Rebuilding Ukraine will not be easy. Rebuilding Ukraine into a modern market economy, an effective state, and a thriving democracy that can fulfill the requirements of EU membership will be a challenge. Rebuilding Ukraine into a model for sustainable development and sustainable societies in the 21st century for the world to follow will be an uphill battle.

It is a necessary battle.

Guided by past experiences of successes and failures in post-war reconstruction, our goal is to generate innovative, practical ideas for the rebuilding effort. We aim to provide a framework for reconstruction that empowers government policymakers, private sector actors, and non-government leaders to be ambitious and accountable.

This workshop brings together a broad set of experts to define the problem, outline the cornerstones of an effective framework, and lay the foundations for future action.
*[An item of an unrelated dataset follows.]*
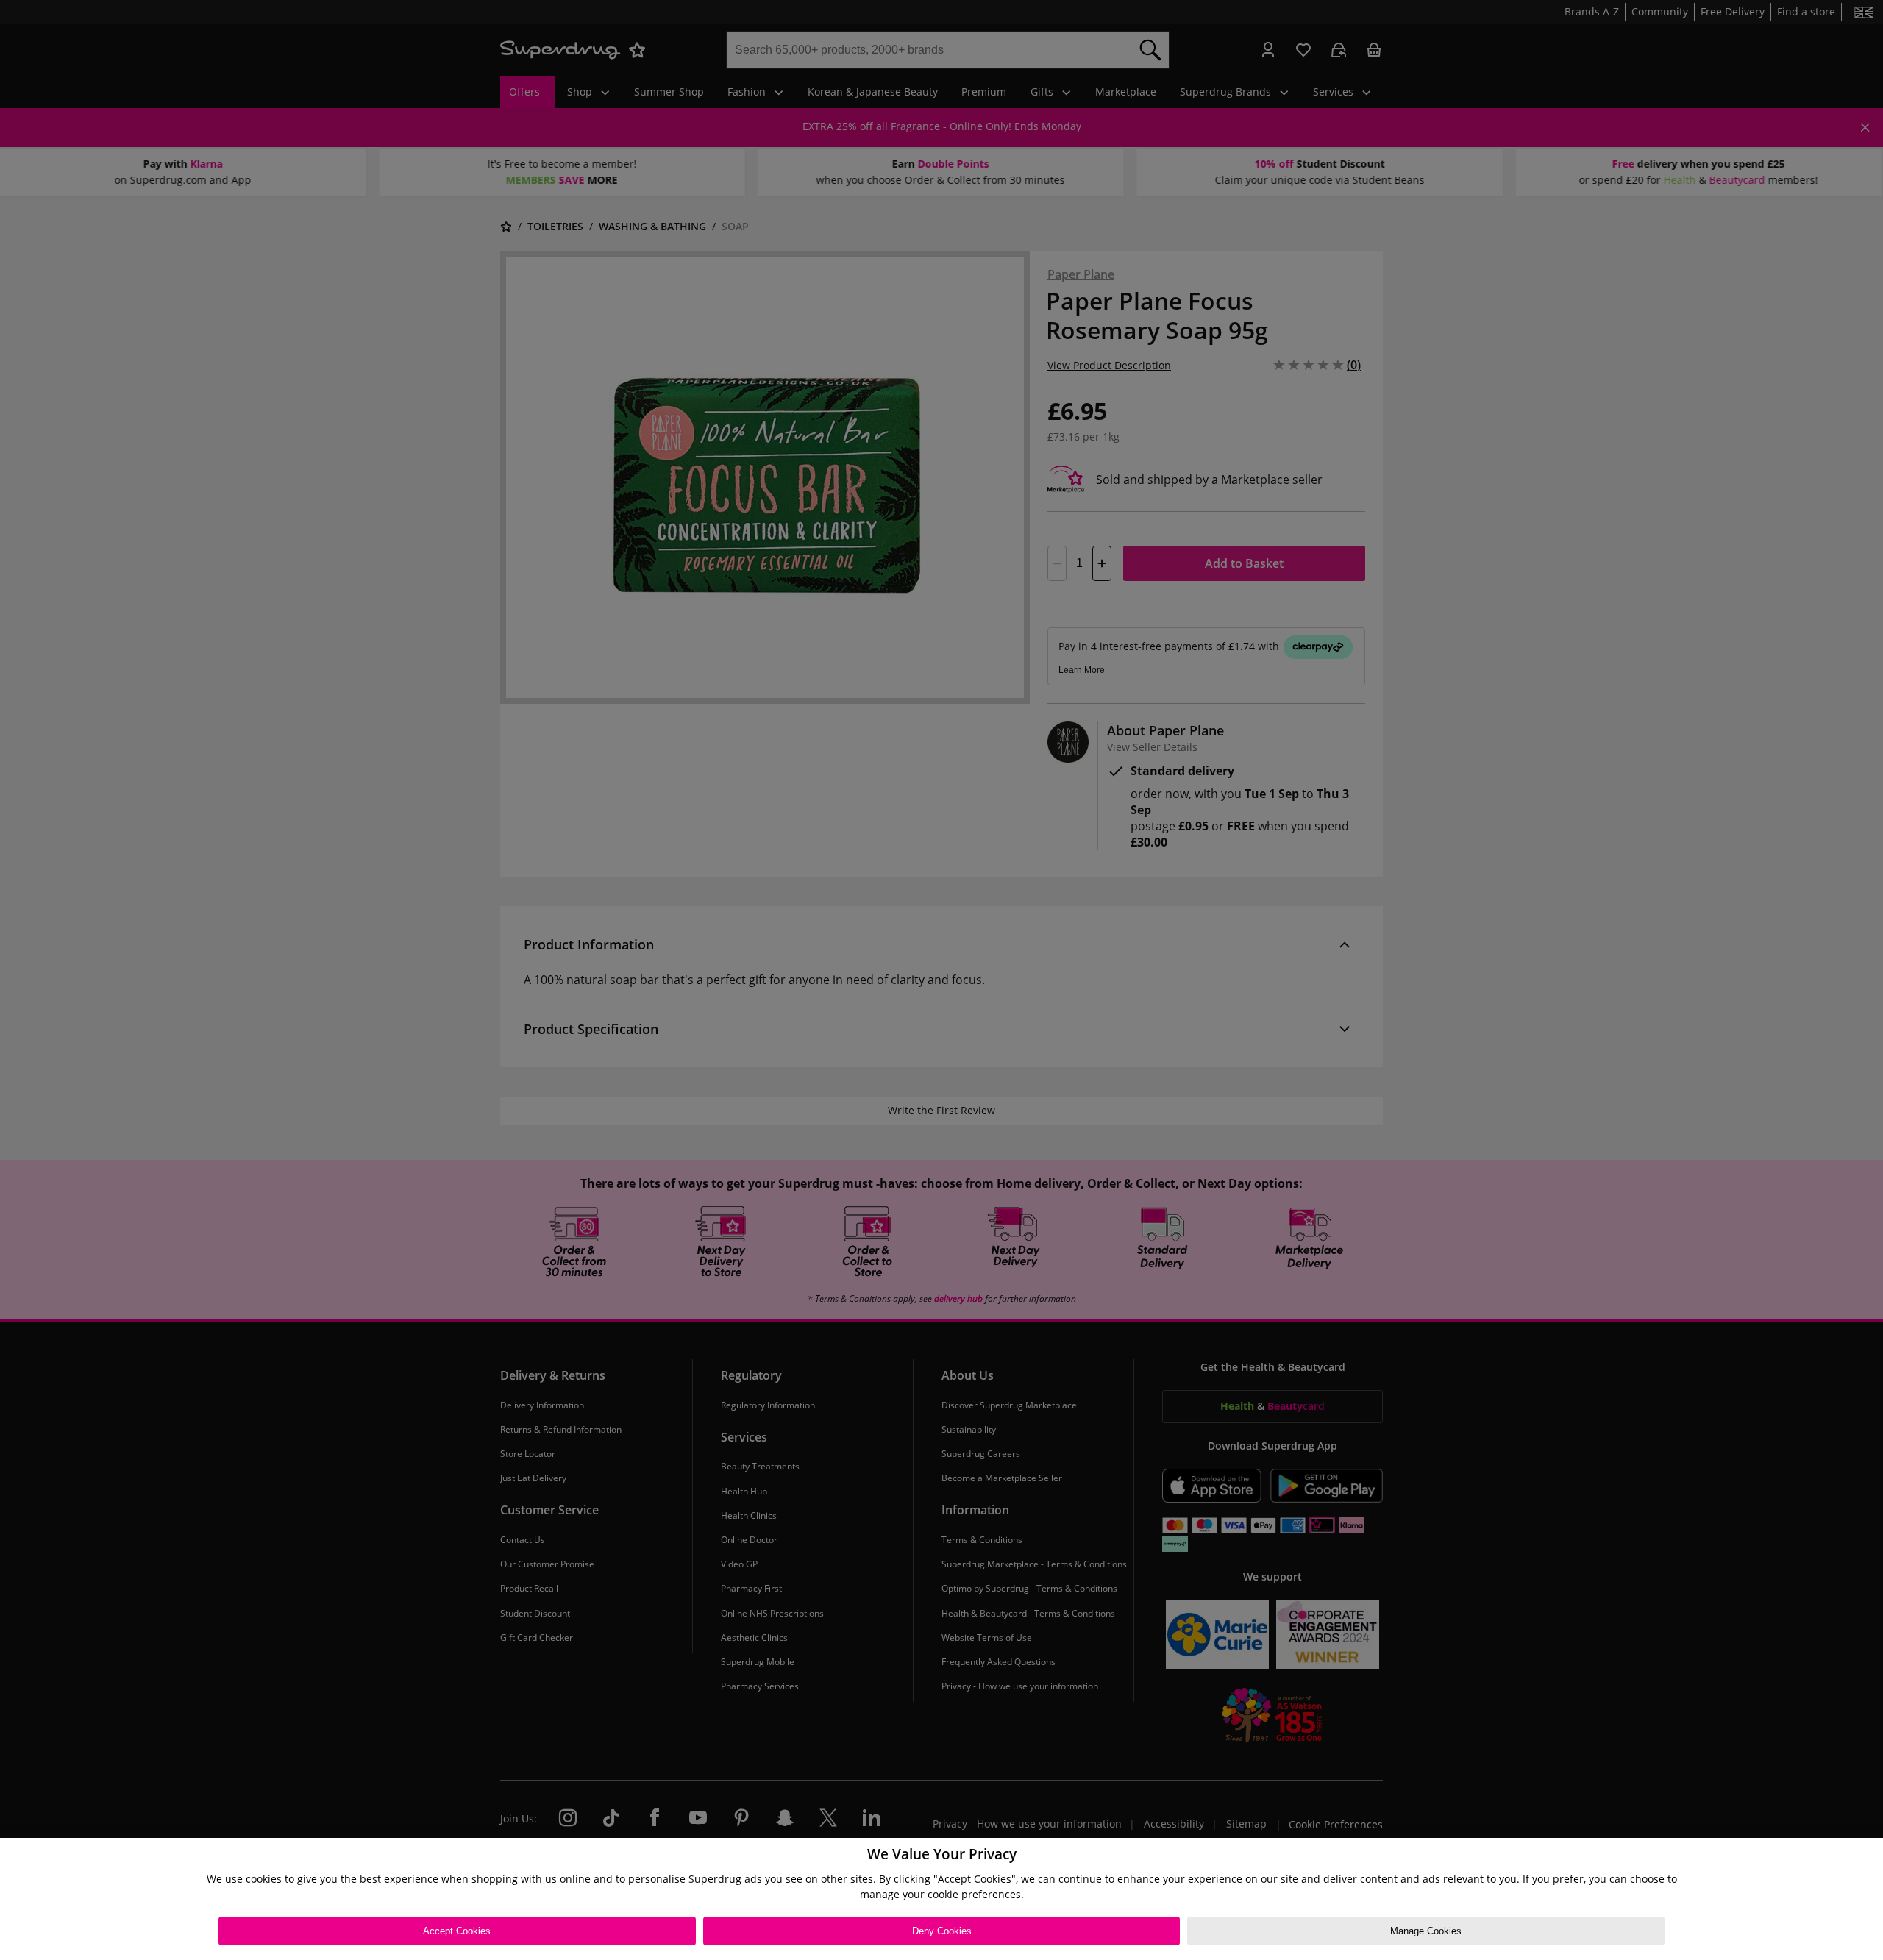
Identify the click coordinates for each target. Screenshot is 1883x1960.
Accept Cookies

We hope that the conversations we start together at Stanford will serve as a springboard for productive collaborations in the months and years ahead.

Organized by the Center on Democracy, Development and the Rule of Law, Freeman Spogli Institute for International Studies at Stanford University, and Economists for Ukraine.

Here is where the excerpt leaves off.